An honour to be back in Kyiv & meet with President @ZelenskyyUa. #Ukraine‘s rightful place is in #NATO, and over time our support will help to make this possible. We stand by you today & for the long haul. pic.twitter.com/0vlKZNVY0F
— Jens Stoltenberg (@jensstoltenberg) April 20, 2023
Zelenskyy stated that while Kyiv awaits the membership of NATO and that it is yet not a member, “we want to have very specific guarantees of security approved in Vilnius, if there is an opportunity to do that then we will be ready on our side.” The Ukrainian President, however, did not elaborate on the type of guarantees that he sought for his country as the war continues unabated in the contentious eastern Donbass.
NATO has an open-door policy, implying that any country can submit an application to join the bloc but it is subject to approval by all of its 31 member states. Accession rules for the US-led military Alliance suggest that any member can veto the request if the applying nation fails to meet the set standards. This includes “demonstrating a functioning democratic political system based on a market economy” and “the fair treatment of minority populations,” according to the NATO website.

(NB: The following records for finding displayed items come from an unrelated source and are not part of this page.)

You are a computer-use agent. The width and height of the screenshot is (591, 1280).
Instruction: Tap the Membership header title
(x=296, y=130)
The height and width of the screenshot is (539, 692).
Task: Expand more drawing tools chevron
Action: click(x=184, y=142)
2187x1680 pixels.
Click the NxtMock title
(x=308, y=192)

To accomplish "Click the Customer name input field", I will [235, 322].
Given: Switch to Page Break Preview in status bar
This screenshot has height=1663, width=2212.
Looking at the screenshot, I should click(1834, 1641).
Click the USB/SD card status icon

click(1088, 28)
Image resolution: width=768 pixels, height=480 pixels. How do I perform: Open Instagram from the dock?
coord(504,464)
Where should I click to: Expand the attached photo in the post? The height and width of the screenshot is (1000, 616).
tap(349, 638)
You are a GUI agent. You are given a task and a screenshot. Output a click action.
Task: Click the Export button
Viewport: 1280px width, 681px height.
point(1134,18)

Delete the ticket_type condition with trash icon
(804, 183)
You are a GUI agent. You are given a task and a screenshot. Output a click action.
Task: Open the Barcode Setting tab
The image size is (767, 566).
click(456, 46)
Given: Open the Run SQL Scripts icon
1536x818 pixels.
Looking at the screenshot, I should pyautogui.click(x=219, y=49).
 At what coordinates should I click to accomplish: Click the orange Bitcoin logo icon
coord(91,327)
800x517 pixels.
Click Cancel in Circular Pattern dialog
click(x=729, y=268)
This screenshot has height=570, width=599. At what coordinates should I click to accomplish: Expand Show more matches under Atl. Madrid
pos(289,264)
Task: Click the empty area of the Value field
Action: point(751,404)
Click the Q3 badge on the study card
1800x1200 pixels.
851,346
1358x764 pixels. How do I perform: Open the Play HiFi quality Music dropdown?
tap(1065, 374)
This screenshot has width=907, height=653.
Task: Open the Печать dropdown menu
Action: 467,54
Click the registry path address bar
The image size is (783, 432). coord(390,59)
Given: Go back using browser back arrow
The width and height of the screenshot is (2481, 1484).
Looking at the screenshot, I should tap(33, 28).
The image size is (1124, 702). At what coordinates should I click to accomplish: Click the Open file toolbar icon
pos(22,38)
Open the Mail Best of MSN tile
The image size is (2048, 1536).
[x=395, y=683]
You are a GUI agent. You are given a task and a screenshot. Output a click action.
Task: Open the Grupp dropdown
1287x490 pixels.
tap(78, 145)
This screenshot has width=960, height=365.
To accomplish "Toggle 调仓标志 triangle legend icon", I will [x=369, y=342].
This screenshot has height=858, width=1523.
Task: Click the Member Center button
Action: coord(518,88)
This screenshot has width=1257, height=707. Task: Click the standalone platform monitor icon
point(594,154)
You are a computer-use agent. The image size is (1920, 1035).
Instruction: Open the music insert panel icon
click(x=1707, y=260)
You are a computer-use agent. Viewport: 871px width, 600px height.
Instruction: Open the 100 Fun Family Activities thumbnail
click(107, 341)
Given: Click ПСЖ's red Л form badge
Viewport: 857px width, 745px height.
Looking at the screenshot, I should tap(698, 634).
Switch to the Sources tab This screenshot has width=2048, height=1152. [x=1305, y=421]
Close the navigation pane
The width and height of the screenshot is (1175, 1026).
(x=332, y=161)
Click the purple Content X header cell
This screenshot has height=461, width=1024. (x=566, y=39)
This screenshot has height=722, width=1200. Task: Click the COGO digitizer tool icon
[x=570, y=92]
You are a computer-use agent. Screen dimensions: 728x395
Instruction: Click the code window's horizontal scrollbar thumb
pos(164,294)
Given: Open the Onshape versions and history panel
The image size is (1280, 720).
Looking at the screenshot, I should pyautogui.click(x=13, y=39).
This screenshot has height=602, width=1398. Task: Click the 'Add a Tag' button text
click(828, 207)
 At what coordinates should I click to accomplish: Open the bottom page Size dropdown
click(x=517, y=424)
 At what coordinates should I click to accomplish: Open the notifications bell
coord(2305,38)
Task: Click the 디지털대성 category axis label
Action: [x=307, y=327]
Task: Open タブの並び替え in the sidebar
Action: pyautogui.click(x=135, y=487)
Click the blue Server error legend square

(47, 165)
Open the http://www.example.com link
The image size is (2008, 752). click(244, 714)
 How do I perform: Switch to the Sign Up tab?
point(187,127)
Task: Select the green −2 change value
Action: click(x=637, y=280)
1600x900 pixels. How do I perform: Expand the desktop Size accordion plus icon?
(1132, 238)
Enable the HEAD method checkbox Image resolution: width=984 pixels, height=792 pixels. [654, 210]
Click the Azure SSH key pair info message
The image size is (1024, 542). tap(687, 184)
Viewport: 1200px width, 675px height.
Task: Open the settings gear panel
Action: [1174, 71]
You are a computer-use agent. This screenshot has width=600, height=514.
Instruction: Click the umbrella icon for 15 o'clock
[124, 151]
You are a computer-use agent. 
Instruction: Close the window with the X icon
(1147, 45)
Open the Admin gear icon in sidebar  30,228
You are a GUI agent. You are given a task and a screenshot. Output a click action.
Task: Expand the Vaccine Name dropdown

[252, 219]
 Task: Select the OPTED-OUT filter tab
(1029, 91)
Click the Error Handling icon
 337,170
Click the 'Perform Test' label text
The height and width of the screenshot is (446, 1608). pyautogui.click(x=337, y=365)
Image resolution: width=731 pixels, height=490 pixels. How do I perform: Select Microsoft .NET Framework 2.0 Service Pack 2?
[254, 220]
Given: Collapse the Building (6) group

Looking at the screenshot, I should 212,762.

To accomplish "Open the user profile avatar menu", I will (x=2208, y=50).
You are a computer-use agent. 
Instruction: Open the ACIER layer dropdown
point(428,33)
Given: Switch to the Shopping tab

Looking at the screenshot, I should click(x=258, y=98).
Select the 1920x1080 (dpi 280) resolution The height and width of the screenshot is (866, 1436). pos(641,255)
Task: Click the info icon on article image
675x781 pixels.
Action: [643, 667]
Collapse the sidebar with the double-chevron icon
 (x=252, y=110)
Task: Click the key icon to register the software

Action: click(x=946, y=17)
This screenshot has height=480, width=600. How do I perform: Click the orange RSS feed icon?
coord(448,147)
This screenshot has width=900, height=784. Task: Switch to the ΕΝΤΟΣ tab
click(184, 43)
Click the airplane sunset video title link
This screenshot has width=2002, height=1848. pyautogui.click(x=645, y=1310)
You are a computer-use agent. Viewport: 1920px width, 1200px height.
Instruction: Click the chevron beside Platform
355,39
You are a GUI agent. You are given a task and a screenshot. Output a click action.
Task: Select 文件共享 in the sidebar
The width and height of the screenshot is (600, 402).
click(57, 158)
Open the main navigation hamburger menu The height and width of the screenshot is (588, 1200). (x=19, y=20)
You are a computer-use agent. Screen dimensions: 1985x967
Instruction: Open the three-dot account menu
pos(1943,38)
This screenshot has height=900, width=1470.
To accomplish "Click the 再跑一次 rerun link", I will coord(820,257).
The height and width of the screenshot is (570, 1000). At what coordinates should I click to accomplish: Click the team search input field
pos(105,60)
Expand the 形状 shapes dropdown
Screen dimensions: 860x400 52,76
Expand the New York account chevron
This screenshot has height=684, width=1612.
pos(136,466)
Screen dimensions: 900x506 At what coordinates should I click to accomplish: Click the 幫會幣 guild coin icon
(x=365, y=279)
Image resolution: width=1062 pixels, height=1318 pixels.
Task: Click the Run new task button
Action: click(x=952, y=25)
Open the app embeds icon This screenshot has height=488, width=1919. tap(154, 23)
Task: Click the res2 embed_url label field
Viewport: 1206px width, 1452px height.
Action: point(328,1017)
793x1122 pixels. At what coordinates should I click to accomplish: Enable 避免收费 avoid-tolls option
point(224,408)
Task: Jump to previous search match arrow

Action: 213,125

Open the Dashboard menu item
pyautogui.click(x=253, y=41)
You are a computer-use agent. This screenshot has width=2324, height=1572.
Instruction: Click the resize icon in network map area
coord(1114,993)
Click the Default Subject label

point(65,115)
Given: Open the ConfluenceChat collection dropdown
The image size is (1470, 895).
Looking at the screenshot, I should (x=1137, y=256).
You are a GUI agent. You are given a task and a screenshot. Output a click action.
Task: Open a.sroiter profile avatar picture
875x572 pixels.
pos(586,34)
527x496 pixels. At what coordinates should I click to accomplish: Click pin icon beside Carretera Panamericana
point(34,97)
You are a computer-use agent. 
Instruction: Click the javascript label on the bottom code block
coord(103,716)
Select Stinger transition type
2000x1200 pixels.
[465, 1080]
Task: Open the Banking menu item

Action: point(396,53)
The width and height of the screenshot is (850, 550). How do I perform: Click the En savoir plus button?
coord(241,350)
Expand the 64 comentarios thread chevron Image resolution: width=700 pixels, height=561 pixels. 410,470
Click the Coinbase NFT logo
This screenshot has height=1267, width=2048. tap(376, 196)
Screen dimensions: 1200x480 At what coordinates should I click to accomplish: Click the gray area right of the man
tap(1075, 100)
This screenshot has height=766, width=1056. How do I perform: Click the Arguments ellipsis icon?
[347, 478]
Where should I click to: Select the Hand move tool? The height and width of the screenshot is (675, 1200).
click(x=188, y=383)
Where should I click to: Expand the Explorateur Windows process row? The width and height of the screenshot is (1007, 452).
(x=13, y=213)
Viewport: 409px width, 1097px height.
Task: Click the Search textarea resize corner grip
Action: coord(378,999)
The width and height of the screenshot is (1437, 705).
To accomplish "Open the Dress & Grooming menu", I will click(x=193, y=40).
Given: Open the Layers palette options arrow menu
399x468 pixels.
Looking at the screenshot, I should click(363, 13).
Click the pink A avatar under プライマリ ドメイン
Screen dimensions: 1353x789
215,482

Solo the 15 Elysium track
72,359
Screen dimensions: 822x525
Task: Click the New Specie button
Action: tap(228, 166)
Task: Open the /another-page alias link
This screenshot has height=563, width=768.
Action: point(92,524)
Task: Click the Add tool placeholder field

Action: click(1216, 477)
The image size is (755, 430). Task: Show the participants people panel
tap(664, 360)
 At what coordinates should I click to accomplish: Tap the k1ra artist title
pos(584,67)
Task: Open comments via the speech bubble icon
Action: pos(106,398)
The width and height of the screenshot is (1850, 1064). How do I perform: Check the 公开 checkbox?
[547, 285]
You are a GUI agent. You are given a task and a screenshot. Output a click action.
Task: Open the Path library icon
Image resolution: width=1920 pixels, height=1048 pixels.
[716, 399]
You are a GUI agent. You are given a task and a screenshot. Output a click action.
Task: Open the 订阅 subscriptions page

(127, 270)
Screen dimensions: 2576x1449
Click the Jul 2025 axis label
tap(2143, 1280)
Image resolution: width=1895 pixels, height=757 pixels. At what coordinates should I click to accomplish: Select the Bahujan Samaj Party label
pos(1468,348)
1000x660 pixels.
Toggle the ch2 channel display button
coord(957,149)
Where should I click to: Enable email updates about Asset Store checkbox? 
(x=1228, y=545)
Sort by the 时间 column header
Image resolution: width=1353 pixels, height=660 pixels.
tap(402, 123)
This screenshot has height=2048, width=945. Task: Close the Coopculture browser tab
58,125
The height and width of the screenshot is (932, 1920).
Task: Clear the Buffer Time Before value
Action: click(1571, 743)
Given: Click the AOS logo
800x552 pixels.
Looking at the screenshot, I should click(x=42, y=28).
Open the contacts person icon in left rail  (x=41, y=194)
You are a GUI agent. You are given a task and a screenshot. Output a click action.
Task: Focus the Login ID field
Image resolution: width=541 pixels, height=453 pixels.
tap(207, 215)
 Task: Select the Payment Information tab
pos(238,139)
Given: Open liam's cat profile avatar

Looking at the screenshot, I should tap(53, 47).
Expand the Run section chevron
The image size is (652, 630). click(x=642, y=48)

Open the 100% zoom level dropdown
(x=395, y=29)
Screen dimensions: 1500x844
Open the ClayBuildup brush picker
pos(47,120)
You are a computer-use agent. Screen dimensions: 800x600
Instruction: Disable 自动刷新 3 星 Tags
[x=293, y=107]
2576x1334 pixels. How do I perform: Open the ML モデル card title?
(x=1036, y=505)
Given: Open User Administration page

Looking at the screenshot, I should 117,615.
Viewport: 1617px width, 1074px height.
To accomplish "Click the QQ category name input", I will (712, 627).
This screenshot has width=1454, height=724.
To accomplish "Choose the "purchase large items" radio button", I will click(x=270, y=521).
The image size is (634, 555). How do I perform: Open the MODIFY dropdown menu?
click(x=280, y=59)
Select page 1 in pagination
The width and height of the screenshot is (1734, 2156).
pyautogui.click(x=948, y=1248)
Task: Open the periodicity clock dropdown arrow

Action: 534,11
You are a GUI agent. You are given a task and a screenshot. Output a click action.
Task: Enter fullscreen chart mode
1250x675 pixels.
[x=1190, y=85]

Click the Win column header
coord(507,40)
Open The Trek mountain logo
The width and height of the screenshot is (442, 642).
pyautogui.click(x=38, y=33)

Ukraine has not yet been incorporated into the bloc as it is at war with Russia. This would mean immediate invocation of Article 5, dragging the Defense Alliance into direct confrontation with Moscow’s forces. Article 5 of the NATO treaty states that an attack on one member is an attack on all, and obligates the entire alliance to come to the attacked country’s aid. On Zelenskyy’s request, Stoltenberg said Ukraine’s NATO membership and security guarantees will be “high on the agenda” during the summit scheduled for July in the Lithuanian capital of Vilnius. He, however, did not comment on the accession.